An international team of scientists recently announced the discovery of a new species of blind deep-sea crab whose legs are covered with long, pale yellow hairs. This crab was first observed in March 2005 by marine biologists using the research submarine Alvin to explore hydrothermal vents along the Pacific-Antarctic ridge, south of Easter Island. Because of its hairy legs, this animal was nicknamed the "Yeti crab," after the fabled Yeti, the abominable snowman of the Himalayas. The Yeti crab was discovered during the Easter Microplate expedition to the southeast Pacific, led by MBARI scientist Bob Vrijenhoek. The primary goal of this expedition was to learn how bottom-dwelling animals from one deep-sea hydrothermal vent are able to colonize other hydrothermal vents hundreds or thousands of miles away. Vrijenhoek and his team were addressing this question by comparing the DNA of animals at hydrothermal vents in different parts of the Pacific Ocean.
During one Alvin dive, marine biologist Michel Segonzac, from Institut français de recherche pour l'exploitation de la mer (IFREMER) in France, noticed an unusually large (15-cm-long) crab with hairy arms lurking on the seafloor. Segonzac asked the Alvin pilots to collect this crab and bring it back to the surface.

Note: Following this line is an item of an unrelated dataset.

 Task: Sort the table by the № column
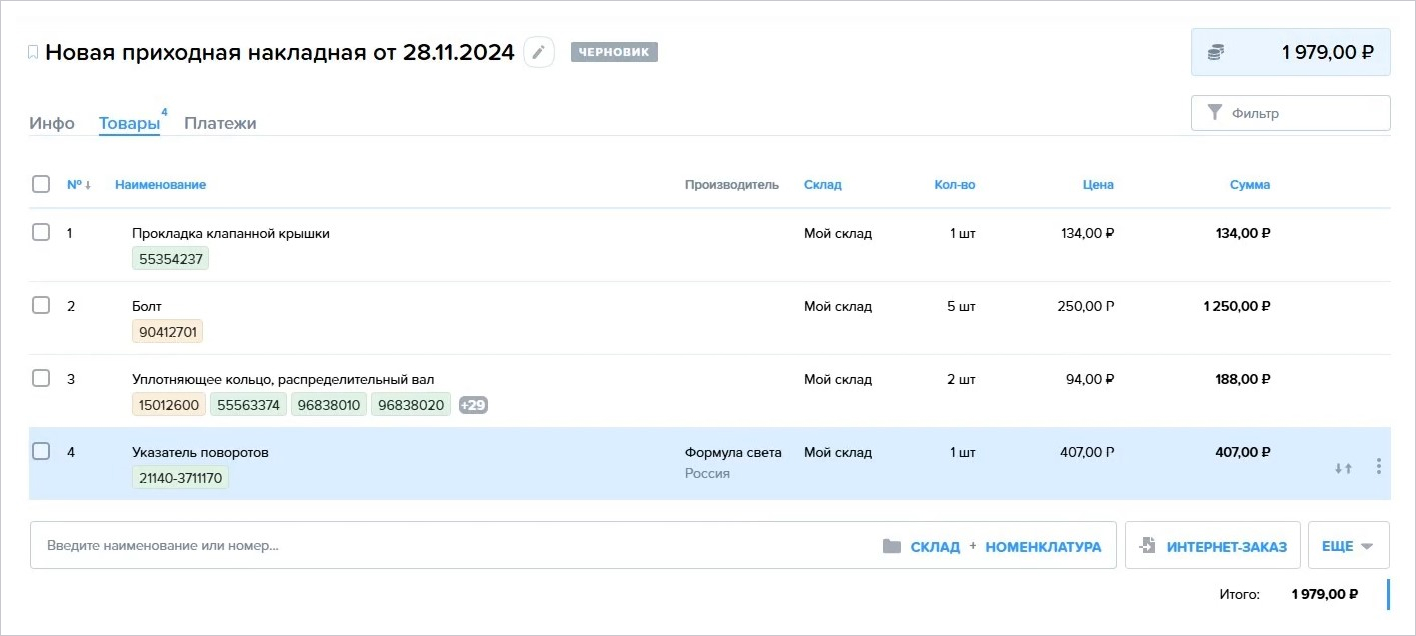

The researchers saw more of these unusual crabs during subsequent Alvin dives. Most of the crabs were living at depths of about 2,200 meters (7,200 feet) on recent lava flows and areas where warm water was seeping out of the sea floor. According MBARI biologist Joe Jones, "Many of the crabs were hiding underneath or behind rocks—all we could see were the tips of their arms sticking out."
After returning to shore, researchers Segonzac and Jones worked with Enrique Macpherson from the Consejo Superior de Investigaciones Científicas (CSIC) in Spain to identify the crab they had collected. They found that the crab was not only a new species (which they named Kiwa hirsuta), but an entirely new family (Kiwaidae). The Yeti crab is a distant relative to the hermit crabs commonly seen lurking in tide pools.